Wrist Drones, Robotic Hands, Smart Pendants: The Future of Wearable Tech Has Arrived

Robotic hand
Robotic hand

(Open Bionics)

Smartwatches, fitness trackers, and augmented-reality glasses are so 2013. Tomorrow’s wearable technology will fly off your body to snap a photo of you. It will know where you’re going and quietly steer you in the right direction. It will heat you up or cool you down on command.

And it will do it all while making a decisive fashion statement.

On Monday, Intel announced the winners of its Make It Wearable contest, where wannabe gadget developers vied for more than $1 million in funding. What each wearable has in common is that it was developed using Intel’s Edison computer-on-a-chip prototyping platform.

A panel of seven judges from the technology, retail, and fashion worlds evaluated dozens of entries, picked 10 finalists, and then selected first, second, and third place winners, who divided $800,000 in funding between them. Here are the top three contestants and a few honorable mentions.

Read more: Apple Watch Tops List of Hottest Fitness Trackers

Drone home
The judge’s choice for top wearable, and the recipient of a $500,000 check: Team Nixie, which invented a drone with a built-in camera you wear on your wrist. Fling the Nixie into the air, and it will buzz around above your head, snap a photo of you, and then return boomerang-style to your wrist. Call it a selfie on steroids.

Don’t let the slick video fool you. Conceived just 10 days before the contest deadline, the Nixie isn’t even in the prototype stage yet, says founder and CEO Christoph Kohstall. He’s hoping to use Intel’s sizable check to bring the Nixie to market in about a year.

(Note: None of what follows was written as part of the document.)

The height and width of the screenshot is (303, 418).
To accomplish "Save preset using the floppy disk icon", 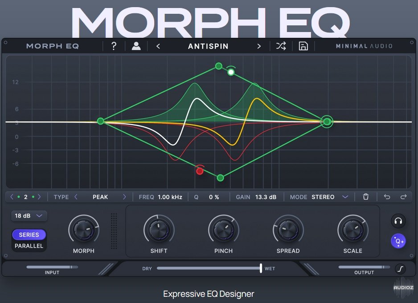I will click(x=303, y=46).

Team Nixie with $500,000 check
Team Nixie with $500,000 check


(Nixie/Facebook)

Helping hands
Number two: Open Bionics, a two-person startup based in Bristol, England, that has built fully functional prosthetic hands using 3D printers. The main benefit here is the use of inexpensive, lightweight materials. At $2,000 per, an Open Bionics hand will cost a fraction of mechanical hands built from titanium or carbon fiber. (The company’s cheeky slogan: “Prosthetics shouldn’t cost an arm and a leg.”)

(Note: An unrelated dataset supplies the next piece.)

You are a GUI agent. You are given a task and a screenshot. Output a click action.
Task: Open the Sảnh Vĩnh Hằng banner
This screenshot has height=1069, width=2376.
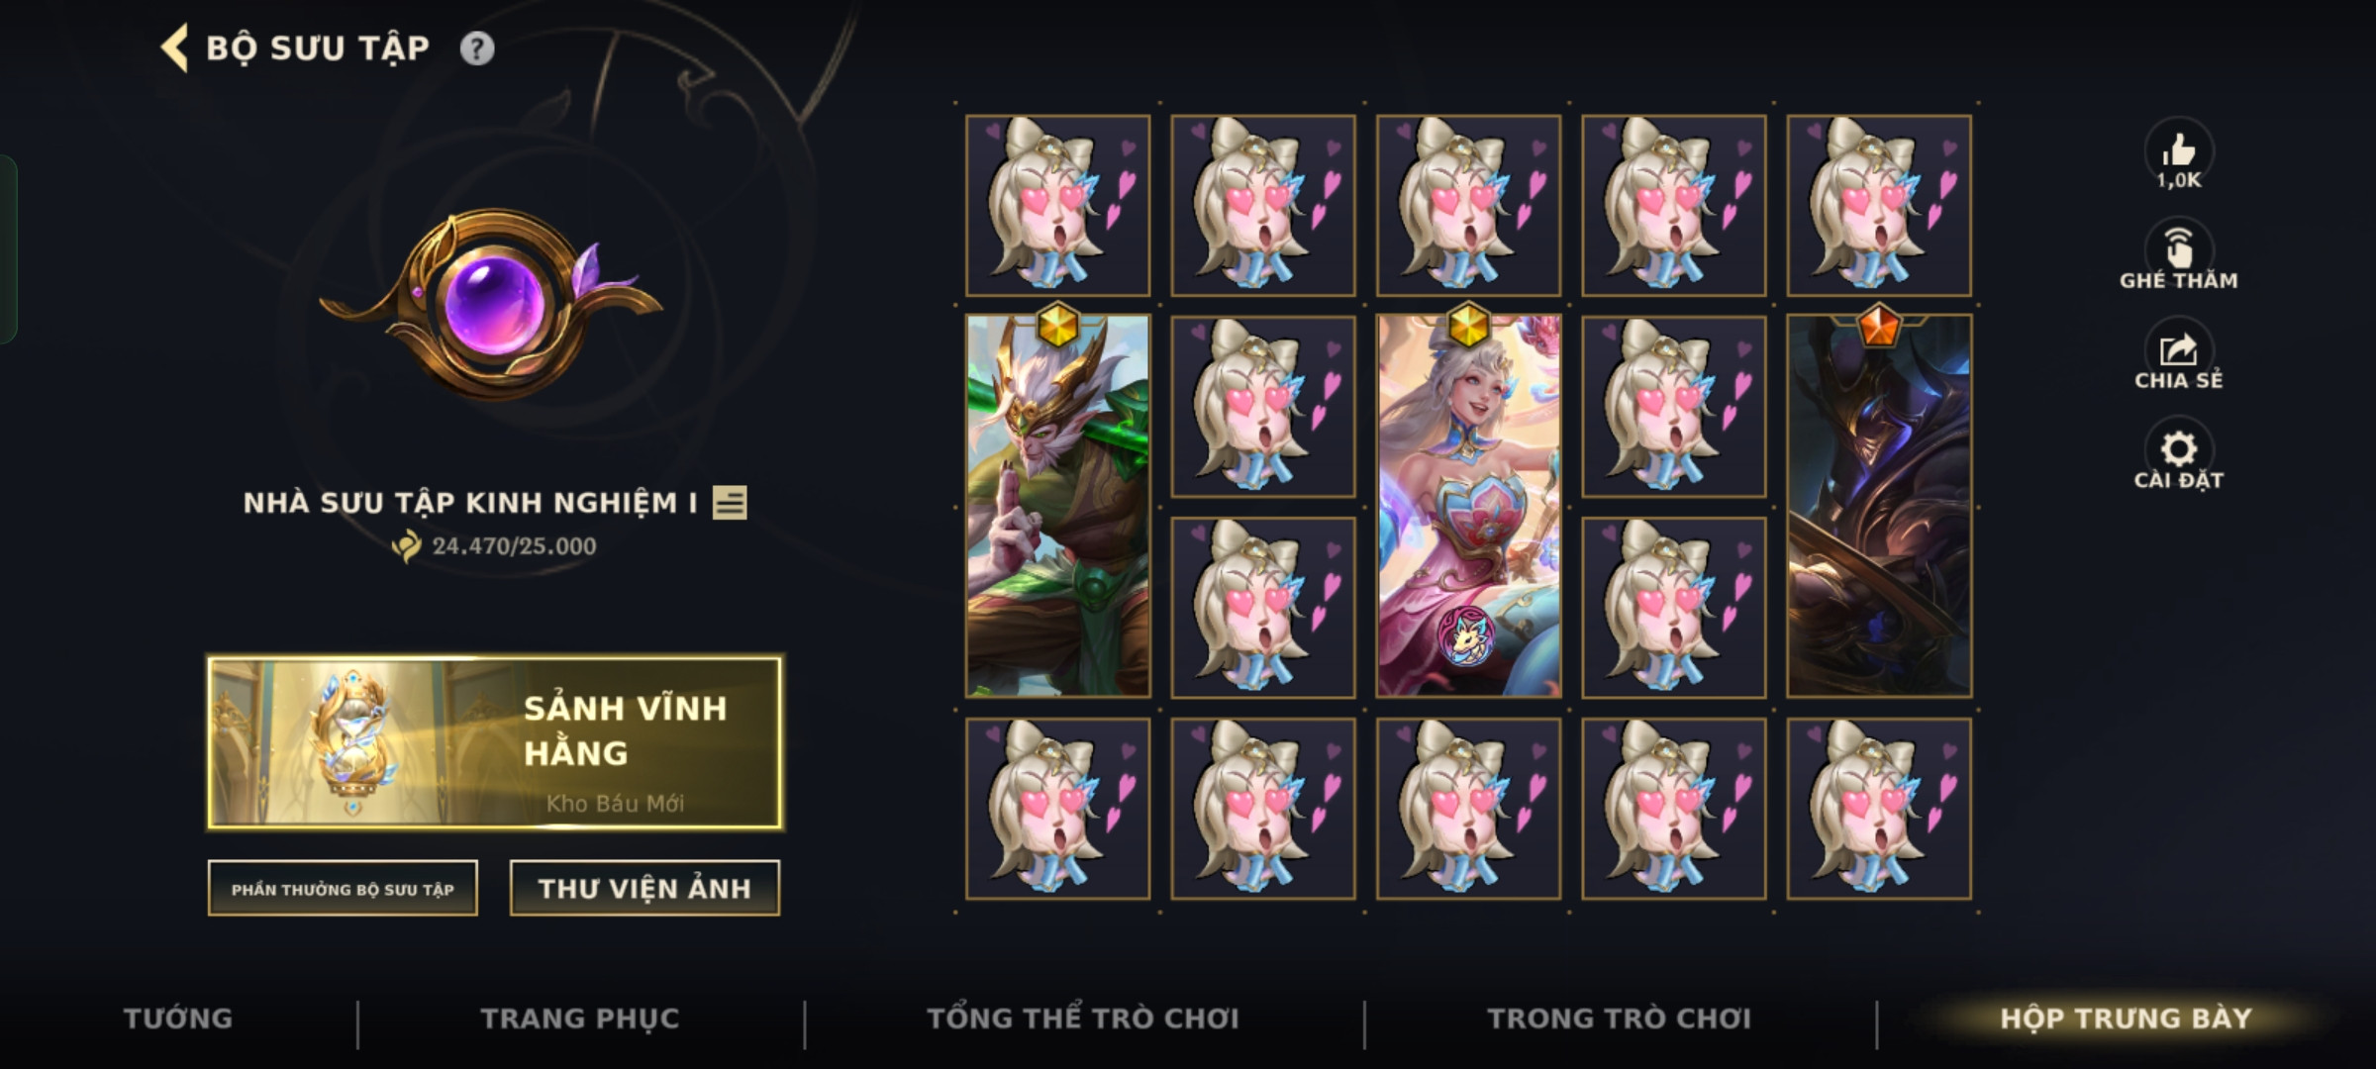(495, 742)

Those who use Open Bionics’ hands will be able to grasp and manipulate objects, operate the fingers individually, and even type on a keyboard in response to muscle movements in the wearer’s forearm.

The company plans to use its $200,000 winnings to hire engineers and begin work on production models using even lighter materials, founder Joel Gibbard says. It’s hoping to have a working hand approved for use as a medical device before the end of 2015.

Glove me do
The third place $100,000 award went to ProGlove, a smart glove designed for industrial use. This workglove can identify parts or tools as the assembly worker touches them and provide instructions or training on the fly. It could also track the worker’s movements, heart rate, mood, and productivity, says co-founder Paul Günther.

Wear the wild things are
Some of the finalists that didn’t win were also promising. All received $50,000 for making it to the final 10.

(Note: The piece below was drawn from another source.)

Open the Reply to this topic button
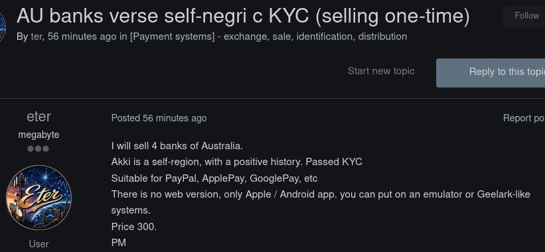 coord(491,72)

Blocks is a build-your-own modular smartwatch. Each module contains a different feature, such as a screen, battery, fitness tracker, SMS chip, and so on. Snap them together to build your own watch, and add new features by replacing modules. Blocks might eventually be sold directly to consumers or as part of products coming from more traditional watch makers, says Blocks team member Hakeem Javaid.

The Arc Pendant is a monitor you wear around your neck that incorporates haptic feedback. For example, when navigating a map on your phone, the Arc Pendant can tell you to turn left or right simply by buzzing the appropriate side of your neck. Future versions will be about the size of a quarter and allow you to monitor your heart rate and control other devices using your voice, says Mark Siddorn, head of data science for Arc Wearables.

Embr labs’ Wristify is a wearable that can alter your body temperature simply by heating or cooling the skin on your wrist. Think of it as an air conditioner or space heater for your body.

None of these products is available today, and some may never be. Others could end up on your body within a year.